§ **WHAT YOU HAVE TO DO**
The lines below, from the one holding "You are a GUI" through the one holding "This screenshot has", are to be restated word for word, with all images left out.

Start of MATERIALS PROVIDED

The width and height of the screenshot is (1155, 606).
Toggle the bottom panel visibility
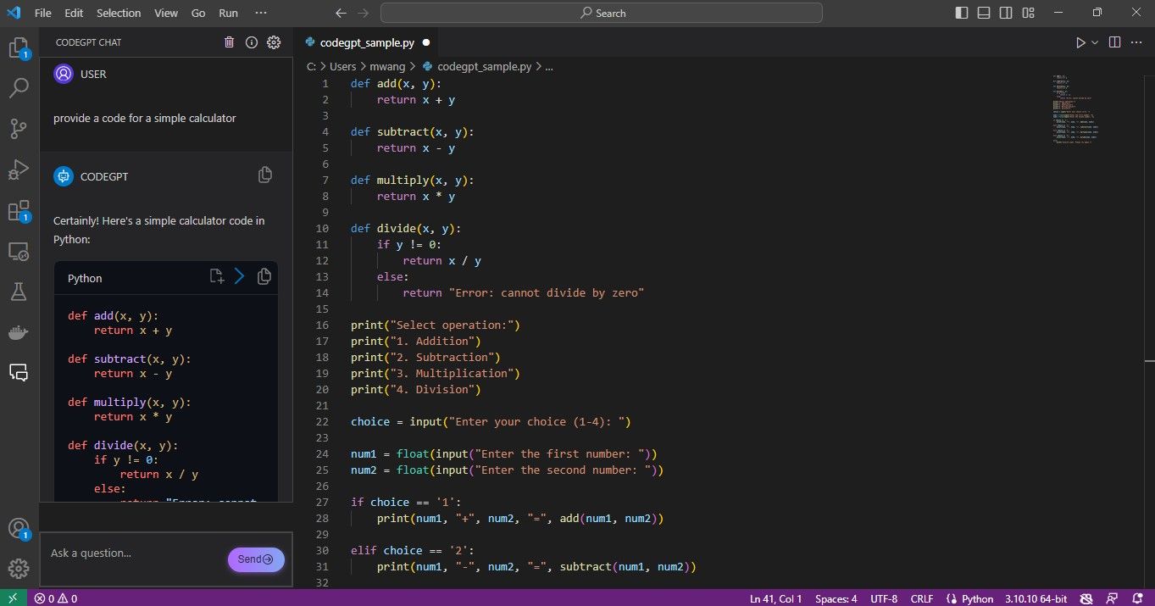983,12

End of MATERIALS PROVIDED
Start of MATERIALS PROVIDED

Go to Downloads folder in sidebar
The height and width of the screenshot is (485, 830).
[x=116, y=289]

End of MATERIALS PROVIDED
Start of MATERIALS PROVIDED

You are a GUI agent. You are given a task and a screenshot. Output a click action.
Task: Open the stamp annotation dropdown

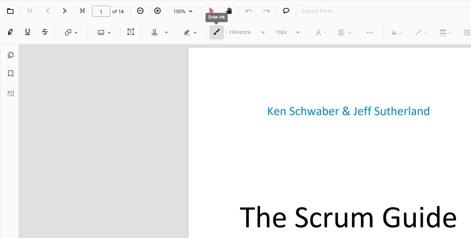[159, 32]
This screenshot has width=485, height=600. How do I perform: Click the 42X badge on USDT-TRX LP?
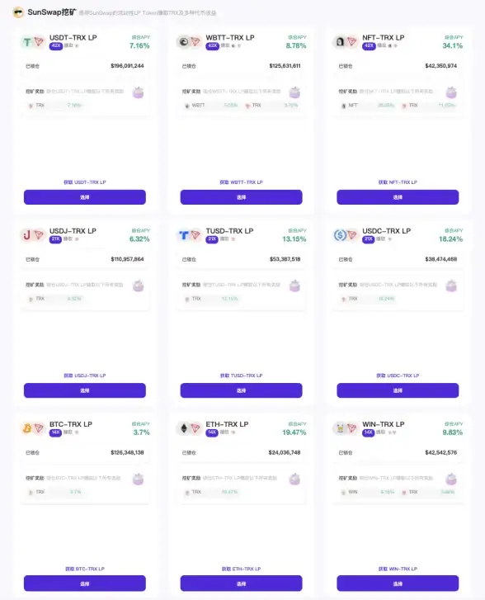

End of MATERIALS PROVIDED

§ **EXERCISE ANSWER**
You are a GUI agent. You are given a task and a screenshot. Output a click action.
Task: Open the stamp annotation dropdown

[159, 32]
This screenshot has width=485, height=600. How do I perform: Click the 42X badge on USDT-TRX LP?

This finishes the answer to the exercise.